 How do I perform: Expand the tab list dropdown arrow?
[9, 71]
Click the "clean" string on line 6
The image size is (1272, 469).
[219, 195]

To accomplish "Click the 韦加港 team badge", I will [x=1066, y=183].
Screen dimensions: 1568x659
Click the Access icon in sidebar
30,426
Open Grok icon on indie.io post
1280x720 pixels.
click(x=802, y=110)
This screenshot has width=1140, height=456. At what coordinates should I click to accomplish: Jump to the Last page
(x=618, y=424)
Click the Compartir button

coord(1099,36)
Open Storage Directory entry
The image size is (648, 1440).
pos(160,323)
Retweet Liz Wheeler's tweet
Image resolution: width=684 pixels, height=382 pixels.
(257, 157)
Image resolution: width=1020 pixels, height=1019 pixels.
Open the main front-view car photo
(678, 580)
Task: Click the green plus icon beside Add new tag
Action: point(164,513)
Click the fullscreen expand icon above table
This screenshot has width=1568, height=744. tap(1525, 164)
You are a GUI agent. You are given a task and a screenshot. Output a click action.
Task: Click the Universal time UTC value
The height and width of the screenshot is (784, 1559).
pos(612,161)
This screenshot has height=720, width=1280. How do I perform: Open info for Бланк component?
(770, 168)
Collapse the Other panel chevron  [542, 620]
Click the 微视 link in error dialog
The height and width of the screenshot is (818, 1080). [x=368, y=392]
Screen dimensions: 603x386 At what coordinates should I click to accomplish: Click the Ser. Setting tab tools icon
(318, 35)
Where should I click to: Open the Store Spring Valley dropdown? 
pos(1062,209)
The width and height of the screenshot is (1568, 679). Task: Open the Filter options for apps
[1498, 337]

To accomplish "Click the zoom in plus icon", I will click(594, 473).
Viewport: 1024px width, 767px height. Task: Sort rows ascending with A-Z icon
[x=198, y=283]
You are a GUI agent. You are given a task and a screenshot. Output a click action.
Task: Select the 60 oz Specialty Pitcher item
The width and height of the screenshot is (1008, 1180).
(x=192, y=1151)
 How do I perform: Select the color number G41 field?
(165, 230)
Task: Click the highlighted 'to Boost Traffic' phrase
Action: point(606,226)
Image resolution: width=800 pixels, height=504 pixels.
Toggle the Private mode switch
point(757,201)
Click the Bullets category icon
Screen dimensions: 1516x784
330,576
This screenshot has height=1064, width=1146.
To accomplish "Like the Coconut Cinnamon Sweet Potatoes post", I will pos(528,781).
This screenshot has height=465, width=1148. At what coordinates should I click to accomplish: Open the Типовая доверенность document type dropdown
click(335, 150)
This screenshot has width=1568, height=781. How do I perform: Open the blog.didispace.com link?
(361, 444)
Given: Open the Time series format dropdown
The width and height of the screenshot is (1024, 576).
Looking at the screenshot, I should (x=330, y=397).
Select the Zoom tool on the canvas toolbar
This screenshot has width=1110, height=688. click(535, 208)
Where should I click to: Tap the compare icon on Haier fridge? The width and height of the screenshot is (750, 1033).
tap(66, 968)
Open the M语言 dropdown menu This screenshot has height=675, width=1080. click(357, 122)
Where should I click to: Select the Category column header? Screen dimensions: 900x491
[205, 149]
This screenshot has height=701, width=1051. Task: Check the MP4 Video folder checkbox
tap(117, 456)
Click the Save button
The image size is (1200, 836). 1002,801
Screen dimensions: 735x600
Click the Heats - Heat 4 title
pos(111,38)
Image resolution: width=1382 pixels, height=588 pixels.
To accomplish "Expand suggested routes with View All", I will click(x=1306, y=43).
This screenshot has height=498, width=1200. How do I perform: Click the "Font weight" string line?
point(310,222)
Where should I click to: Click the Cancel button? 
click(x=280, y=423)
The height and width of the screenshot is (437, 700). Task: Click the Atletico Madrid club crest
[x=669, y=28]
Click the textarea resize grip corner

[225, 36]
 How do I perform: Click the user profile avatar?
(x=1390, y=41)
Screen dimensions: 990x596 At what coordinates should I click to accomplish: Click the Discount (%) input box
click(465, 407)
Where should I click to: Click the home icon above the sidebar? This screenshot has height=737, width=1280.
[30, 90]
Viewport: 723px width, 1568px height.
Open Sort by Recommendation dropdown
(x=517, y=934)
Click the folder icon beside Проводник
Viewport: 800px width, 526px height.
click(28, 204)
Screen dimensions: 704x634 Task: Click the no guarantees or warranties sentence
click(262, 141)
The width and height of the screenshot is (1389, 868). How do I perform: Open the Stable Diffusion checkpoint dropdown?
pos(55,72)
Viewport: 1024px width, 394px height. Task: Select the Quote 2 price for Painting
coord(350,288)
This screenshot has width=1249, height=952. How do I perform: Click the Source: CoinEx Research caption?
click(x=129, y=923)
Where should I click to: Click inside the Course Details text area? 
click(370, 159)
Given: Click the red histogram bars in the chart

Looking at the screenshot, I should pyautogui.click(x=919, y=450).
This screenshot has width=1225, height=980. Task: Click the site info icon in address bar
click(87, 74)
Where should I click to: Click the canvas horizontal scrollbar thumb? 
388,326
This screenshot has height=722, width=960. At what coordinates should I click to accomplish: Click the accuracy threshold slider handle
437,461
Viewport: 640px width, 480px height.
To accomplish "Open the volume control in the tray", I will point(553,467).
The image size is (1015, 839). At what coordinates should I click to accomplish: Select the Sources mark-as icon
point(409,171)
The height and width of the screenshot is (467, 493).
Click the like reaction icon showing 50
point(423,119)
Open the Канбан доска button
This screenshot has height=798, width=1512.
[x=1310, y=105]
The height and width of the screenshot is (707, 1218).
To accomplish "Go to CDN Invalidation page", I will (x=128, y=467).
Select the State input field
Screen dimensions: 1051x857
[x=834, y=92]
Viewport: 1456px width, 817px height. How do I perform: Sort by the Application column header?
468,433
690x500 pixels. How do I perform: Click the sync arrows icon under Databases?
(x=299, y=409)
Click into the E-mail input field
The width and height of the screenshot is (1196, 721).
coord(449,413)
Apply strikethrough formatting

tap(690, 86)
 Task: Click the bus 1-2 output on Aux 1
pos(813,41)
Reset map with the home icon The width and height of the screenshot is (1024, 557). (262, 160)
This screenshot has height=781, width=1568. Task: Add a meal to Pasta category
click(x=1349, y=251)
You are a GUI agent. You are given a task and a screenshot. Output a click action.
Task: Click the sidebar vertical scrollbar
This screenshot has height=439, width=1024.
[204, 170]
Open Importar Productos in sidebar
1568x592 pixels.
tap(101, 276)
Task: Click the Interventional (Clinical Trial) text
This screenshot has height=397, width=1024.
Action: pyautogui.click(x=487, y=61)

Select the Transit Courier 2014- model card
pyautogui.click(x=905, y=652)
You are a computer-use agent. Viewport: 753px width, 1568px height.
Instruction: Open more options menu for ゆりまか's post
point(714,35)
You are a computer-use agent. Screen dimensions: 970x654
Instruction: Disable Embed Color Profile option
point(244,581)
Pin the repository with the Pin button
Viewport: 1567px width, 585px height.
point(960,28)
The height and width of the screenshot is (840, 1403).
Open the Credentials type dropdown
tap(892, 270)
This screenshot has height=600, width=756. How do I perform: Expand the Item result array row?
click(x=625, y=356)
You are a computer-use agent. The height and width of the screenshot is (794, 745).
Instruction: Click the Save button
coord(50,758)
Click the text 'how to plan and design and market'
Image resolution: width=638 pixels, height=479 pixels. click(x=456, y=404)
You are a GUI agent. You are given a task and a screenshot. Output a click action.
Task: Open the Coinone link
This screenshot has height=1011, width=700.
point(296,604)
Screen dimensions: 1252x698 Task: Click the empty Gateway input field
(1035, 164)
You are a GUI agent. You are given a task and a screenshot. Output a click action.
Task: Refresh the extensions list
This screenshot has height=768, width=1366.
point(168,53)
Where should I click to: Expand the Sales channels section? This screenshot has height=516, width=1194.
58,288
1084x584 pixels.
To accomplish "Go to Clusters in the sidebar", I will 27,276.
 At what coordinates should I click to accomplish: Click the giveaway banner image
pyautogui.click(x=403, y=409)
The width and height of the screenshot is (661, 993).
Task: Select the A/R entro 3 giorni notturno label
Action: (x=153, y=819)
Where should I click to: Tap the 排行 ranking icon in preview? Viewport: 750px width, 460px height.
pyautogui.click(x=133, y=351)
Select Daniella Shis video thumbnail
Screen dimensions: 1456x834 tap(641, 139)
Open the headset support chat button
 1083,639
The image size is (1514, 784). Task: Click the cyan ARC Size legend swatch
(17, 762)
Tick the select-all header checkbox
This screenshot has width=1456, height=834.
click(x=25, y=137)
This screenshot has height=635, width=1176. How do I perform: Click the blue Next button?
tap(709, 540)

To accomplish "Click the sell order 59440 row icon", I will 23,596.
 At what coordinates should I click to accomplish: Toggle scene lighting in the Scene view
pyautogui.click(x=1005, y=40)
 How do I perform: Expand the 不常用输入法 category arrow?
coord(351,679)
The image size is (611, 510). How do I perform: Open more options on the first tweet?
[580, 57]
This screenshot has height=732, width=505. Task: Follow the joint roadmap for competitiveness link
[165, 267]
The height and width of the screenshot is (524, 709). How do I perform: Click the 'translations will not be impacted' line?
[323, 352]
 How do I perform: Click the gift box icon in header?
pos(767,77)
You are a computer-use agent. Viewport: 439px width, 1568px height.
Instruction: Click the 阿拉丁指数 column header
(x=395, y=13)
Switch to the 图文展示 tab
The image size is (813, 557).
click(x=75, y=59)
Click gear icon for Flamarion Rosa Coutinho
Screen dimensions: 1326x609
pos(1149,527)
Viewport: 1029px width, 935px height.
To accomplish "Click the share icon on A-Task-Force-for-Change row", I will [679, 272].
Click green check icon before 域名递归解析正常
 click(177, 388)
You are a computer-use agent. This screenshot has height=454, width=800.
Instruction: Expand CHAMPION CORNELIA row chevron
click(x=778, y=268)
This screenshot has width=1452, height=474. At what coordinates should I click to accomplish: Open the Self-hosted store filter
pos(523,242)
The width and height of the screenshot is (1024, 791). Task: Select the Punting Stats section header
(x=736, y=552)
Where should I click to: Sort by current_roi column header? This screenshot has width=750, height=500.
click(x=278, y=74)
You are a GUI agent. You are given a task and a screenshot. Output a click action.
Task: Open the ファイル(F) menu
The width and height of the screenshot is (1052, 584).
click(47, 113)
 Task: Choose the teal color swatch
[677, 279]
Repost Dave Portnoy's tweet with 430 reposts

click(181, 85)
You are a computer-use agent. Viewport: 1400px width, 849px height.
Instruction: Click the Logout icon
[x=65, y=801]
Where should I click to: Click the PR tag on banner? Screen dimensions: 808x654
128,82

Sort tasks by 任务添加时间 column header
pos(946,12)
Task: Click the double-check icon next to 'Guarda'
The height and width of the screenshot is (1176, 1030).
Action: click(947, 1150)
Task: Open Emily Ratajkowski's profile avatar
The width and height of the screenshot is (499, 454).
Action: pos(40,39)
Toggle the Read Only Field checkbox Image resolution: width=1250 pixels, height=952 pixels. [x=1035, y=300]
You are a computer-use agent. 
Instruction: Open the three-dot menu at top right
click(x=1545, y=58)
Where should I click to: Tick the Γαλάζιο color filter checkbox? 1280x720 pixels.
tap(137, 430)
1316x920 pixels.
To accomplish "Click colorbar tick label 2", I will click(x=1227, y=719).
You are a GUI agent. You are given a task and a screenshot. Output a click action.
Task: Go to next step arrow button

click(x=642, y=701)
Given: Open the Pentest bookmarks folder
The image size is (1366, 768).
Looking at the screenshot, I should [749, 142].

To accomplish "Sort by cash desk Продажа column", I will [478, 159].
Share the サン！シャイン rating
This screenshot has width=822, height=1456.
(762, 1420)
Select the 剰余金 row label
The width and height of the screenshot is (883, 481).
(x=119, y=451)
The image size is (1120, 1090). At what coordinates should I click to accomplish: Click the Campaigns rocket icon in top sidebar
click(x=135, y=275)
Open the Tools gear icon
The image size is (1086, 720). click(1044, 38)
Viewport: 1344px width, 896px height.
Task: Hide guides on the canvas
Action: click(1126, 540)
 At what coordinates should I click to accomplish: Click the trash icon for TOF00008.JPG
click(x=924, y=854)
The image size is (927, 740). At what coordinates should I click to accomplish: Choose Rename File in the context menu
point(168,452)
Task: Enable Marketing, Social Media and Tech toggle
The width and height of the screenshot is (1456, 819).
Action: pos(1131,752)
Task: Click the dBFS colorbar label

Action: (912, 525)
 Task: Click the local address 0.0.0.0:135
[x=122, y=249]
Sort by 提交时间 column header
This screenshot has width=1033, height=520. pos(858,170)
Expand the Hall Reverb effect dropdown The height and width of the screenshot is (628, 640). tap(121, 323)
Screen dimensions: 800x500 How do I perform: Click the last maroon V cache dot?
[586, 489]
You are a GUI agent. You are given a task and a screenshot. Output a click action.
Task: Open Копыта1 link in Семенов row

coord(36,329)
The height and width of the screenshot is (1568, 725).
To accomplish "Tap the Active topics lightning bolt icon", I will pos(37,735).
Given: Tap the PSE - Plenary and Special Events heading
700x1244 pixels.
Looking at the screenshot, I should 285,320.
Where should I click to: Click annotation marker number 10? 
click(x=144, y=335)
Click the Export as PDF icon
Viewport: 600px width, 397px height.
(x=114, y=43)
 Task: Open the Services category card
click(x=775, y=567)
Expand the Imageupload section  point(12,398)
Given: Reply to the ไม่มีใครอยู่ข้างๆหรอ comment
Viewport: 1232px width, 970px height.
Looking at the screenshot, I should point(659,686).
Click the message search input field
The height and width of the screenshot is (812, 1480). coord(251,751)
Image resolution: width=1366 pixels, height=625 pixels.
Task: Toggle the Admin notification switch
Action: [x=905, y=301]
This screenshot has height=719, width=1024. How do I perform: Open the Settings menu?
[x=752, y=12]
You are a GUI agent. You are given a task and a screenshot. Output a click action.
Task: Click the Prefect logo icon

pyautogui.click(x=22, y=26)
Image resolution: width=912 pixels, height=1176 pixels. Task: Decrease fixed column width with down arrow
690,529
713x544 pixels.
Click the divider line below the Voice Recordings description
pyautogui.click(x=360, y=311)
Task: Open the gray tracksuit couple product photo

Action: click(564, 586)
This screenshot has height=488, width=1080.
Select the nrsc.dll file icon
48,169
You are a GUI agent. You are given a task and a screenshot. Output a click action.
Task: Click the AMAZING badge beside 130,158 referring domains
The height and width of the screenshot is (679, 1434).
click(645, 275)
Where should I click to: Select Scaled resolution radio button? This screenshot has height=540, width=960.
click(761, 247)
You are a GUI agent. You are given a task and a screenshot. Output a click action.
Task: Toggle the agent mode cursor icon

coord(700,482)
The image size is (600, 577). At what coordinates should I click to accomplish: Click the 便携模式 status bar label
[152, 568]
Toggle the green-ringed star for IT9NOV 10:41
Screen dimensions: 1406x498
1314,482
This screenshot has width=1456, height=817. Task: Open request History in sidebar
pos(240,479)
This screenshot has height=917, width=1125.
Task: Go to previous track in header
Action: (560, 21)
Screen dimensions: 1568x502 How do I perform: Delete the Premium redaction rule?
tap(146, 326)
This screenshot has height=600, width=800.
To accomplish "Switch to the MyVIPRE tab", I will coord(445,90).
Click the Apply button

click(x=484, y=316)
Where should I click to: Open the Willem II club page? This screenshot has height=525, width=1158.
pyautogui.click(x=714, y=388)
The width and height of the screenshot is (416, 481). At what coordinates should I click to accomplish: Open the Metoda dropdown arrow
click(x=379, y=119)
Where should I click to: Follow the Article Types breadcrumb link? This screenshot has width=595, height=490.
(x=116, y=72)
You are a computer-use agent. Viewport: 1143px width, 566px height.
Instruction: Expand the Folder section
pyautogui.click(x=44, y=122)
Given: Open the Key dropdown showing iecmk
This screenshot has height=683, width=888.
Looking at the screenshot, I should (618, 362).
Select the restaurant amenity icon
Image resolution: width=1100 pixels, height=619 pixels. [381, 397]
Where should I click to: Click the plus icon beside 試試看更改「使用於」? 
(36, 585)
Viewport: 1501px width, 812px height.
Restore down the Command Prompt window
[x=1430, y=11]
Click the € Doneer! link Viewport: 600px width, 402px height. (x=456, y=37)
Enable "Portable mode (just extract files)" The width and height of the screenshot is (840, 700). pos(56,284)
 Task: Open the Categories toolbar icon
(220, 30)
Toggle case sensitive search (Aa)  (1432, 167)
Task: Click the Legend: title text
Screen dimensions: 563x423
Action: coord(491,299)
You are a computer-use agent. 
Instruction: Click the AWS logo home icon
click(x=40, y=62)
:::::
▶ What to do
Starting from the top of the records and ending at the line that contains "Screen dimensions: 1568x659", repeat each line exactly and return only those lines.

▶ Exercise solution
 How do I perform: Expand the tab list dropdown arrow?
[9, 71]
Click the "clean" string on line 6
The image size is (1272, 469).
[219, 195]

To accomplish "Click the 韦加港 team badge", I will [x=1066, y=183].
Screen dimensions: 1568x659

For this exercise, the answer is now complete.